Sedad Bey L planın bir kolunun altını boşaltarak bizi hem evin giriş kapısına yönlendiriyor hem de doğrudan bahçeye geçme alternatifi için bir yol tanımlıyor. Salon da iki koldan oluşuyor. Mutfak-yemek odası-bahçe ilişkisi bir kolda iken, Gorbon seramiklerle kaplı ‘a la catalan’ diyebileceğimiz dev şömineye bağlı oturma salonu ise diğer kolu oluşturuyor. Merdiven ustaca saklanmış. Binanın Nizam Caddesi’nden görüntüsü, hâlâ pek çok adalının, muhtemelen için görmemiş olmalarından ya da kıskançlıktan kaynaklanan tanımı ile ‘wagon lit’ (yataklı vagon diyeyim ben buna N.Ö.) olarak adlandırılsa da planları incelediğiniz zaman da görebileceğiniz gibi odalar farklı bir sistem ile kurgulanmış. Büyük bir ailenin farklı fragmanları birbirlerinden bağımsız bir mahremiyet içinde evi kullanabiliyor. Merdiven holünden üç ayrı dilime giriliyor ve bu üç ayrı dilim kendi yatak odaları, banyoları ve mini oturma mekanları ile birbirlerinden tamamen kopuk ama hepsi L planın avantajları ile deniz ile ilişkili. Nizam Caddesi’ne ise yalnızca uyuma birimlerinin bir kısmı bakıyor. Giriş katında bu hatta müştemilat, mutfak ve servis mekanları var.
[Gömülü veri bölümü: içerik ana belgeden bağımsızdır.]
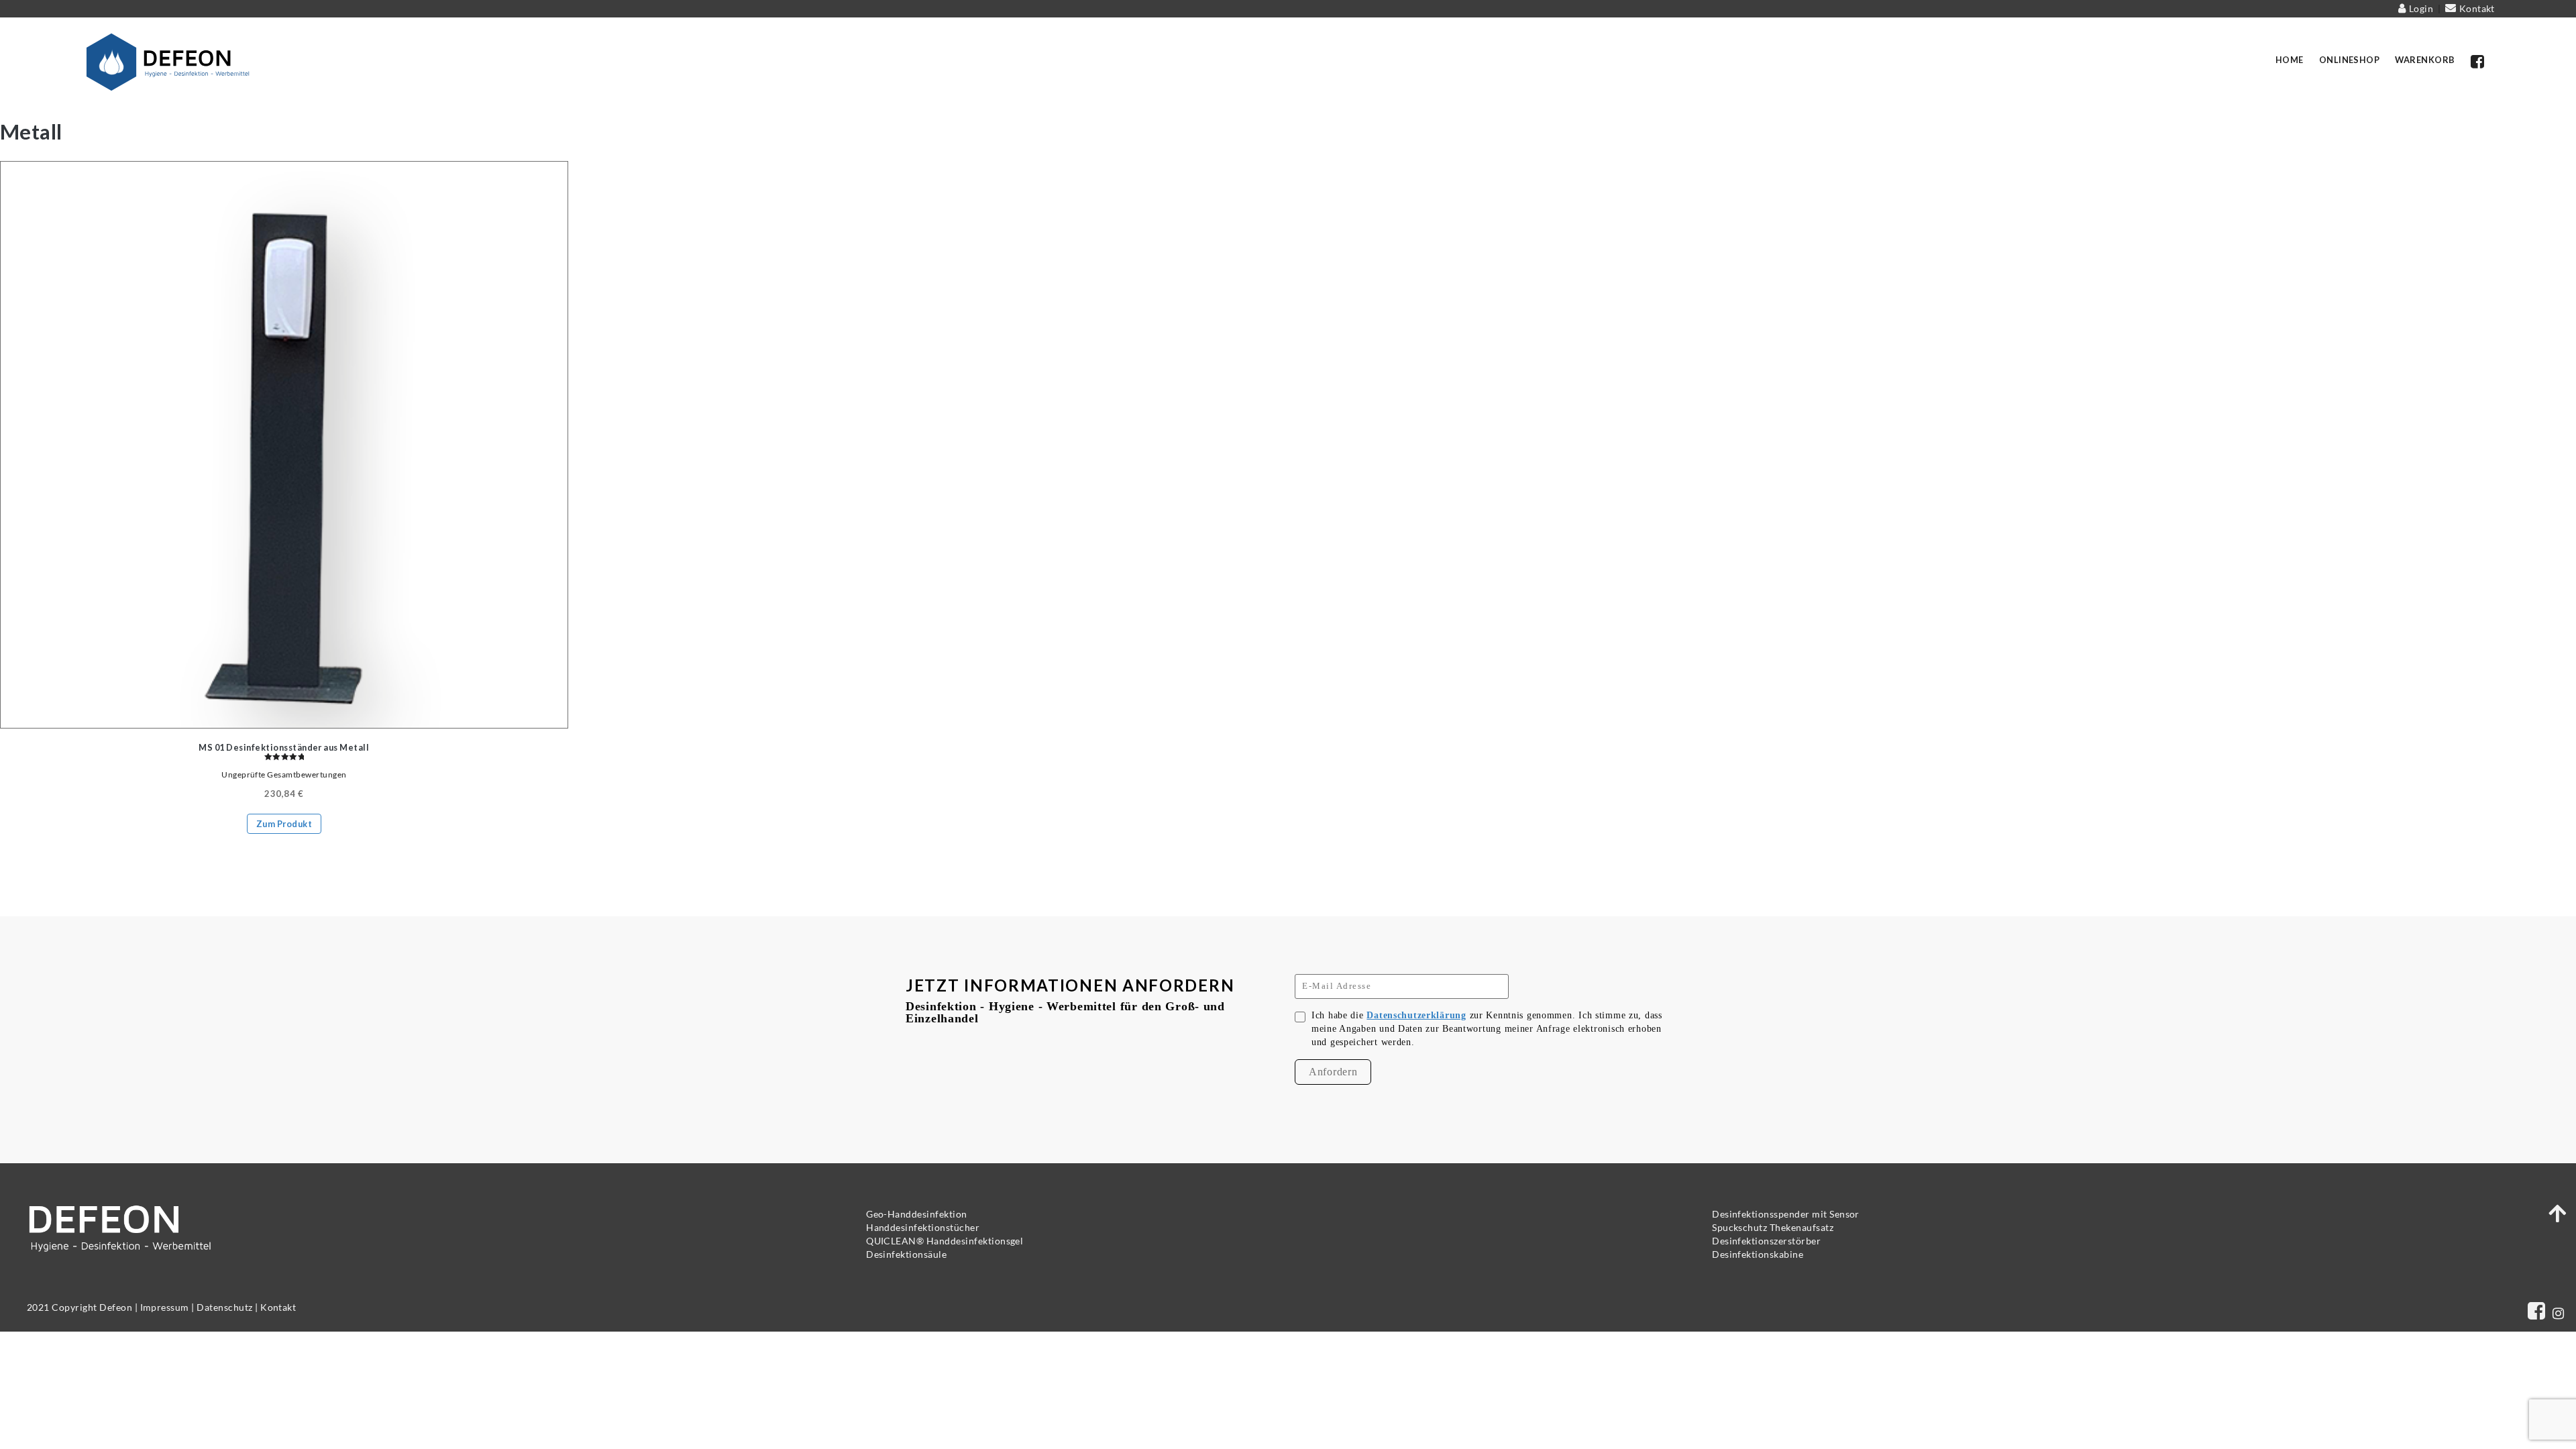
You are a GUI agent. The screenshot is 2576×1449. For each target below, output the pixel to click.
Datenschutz (224, 1307)
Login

SEDAD HAKKI ELDEM’İN ‘BATISI’

MİMAR: Sedad Hakkı Eldem’in Türk mimarisindeki yeri malum. Bugün hâlâ evde oturan ve ev yapılırken de taze gelin olarak Sedad bey ile tanışmış olan Neslihan Derviş, Sedad Bey’i “Tam bir aristokrat” diye tanımlıyor. Onun elinin değdiği yapılar, yapının kalite ve konumundan bağımsız olarak bir koleksiyon parçası olarak görülüyor ve kıymeti artıyor. Uğur Tanyeli’nin Eldem için yaptığı “Yadsıdığı dünyayı sevmeye çabalayan ama gerçekten sevdiği ötekinden kurtulmak isteyen mimar” (Mütereddit modernler, Işık Üniversitesi Yayınları, 2018 sf 141 ) tanımının belki de gerçekten uymadığı nadir yapılardan biri bu villa.

Her zaman bir Batılı olarak yaşayan, Türkiye’de bir ‘expat’ gibi davranan, yaşadığı toplumu ve mimarisini daha iyi anlamak için ondan uzaklaşmayı tercih eden ve nesnel bir Türk Evi araştırmacısı / arşivcisi olarak meslek kariyerini bunun üzerine konumlayan Eldem, bu binada aslen ait olduğu Batı kültürü ile bir tasarım gerçekleştiriyor kanımca. Diğer konut projelerinde ısrarla tekrar ederek geliştirmeye çalıştığı klasik Türk evi plan şemalarını bir kenara bırakıyor, Batı’daki çağdaşları ile benzer endişeler ile son derece çağdaş bir mekan kurgusu kuruyor. Modern üslup ile bir yapı tasarlıyor.